Source text |
[BEGIN]
This time slot's sessions were very hard to choose from; I wanted to go to Poly 501, Help, Gender Essentialism is Everywhere!, Cultural Appropriation: The View From Outside the West, Realistic and Unrealistic Sex in Fiction, and Food in Spaaaaaaace!. In the end [personal profile] hypatia's ad-hoc gathering to discuss feminist hackerspaces won out. Much of this was us asking her various details about the nascent Seattle Attic hackerspace. There seemed to be a consensus that making a heretofore non-feminist hackerspace into a feminist hackerspace is basically impossible and that you have to start fresh. My experience with HacDC leads me to think this is true. I'm vaguely thinking of beginning an effort to establish a feminist hackerspace in my area. Stay tuned.
[END]
What is expected | Extend the conference text on choosing a session, starting after its final sentence. The records that follow are separate material, unrelated to the conference text above.

Data listing |
[BEGIN]
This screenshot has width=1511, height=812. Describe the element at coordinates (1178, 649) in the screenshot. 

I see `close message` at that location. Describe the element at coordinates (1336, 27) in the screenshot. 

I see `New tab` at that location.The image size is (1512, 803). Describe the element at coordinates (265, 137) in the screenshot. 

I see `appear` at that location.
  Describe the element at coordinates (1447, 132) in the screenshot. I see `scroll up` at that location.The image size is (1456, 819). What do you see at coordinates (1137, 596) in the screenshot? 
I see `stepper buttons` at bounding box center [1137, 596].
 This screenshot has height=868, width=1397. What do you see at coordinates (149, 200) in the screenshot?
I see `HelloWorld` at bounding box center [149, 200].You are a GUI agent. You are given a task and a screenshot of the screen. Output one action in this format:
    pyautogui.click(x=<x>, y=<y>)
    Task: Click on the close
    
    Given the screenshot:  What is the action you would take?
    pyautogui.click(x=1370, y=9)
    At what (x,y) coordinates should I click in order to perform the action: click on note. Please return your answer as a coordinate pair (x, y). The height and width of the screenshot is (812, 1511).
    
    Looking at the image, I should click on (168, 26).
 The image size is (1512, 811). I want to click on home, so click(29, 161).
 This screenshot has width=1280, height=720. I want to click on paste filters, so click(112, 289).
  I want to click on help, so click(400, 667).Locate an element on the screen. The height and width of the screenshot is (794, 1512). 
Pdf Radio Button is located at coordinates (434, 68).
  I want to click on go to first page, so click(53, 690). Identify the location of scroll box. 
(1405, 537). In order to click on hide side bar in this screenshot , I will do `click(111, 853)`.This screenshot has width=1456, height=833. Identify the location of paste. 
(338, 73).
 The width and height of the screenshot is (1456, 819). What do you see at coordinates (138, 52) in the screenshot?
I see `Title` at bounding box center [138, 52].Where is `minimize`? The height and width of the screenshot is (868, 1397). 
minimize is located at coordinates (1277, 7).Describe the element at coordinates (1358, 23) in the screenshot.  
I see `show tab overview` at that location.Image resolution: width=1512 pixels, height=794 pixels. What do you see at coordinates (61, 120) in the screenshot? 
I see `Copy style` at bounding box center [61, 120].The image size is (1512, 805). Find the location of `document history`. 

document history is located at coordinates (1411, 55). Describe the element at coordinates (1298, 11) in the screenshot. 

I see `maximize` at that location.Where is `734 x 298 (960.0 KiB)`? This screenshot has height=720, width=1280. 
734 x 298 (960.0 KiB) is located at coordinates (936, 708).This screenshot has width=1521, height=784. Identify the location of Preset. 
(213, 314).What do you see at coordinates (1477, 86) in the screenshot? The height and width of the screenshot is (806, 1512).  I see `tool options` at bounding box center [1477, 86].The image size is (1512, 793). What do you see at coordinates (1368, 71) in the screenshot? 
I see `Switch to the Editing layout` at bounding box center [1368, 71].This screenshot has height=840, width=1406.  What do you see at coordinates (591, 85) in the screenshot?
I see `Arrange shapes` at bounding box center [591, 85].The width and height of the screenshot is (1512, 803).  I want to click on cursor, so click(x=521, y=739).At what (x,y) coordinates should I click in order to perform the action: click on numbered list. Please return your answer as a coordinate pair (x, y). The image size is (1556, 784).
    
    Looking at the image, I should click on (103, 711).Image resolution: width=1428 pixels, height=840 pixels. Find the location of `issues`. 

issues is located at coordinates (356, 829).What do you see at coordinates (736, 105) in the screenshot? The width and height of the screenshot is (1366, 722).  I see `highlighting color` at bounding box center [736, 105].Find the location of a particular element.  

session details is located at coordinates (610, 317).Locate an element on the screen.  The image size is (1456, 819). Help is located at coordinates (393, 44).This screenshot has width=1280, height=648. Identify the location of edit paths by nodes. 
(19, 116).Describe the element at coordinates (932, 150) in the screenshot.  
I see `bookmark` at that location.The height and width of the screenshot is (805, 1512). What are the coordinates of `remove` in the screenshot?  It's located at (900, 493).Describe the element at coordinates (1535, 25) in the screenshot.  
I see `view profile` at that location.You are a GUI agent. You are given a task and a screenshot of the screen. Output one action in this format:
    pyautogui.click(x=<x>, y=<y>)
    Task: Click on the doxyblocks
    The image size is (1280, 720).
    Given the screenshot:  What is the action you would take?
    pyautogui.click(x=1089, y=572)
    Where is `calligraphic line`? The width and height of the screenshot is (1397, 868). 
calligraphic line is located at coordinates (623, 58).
[END]
The output |
Un-Tragic Trans*

Transitioning or transgressing gender can be hard, sure, but it's not an endless travail of heartache, tears, and rejection. Some parts of it are pretty funny — and illuminate interesting facets of how our society views gender in general. (Note: trans* is an umbrella term that refers to multiple gender identities.)
This was a standing-room-only session late enough into the evening that my ability to concentrate was flagging. It was fun enough that I stuck around, though, and you can find some pithy quotes in the twitter conversation, like
After a while I was so mesmerized by panelist Autumn's gorgeous neon green hair that I may have zoned out a bit.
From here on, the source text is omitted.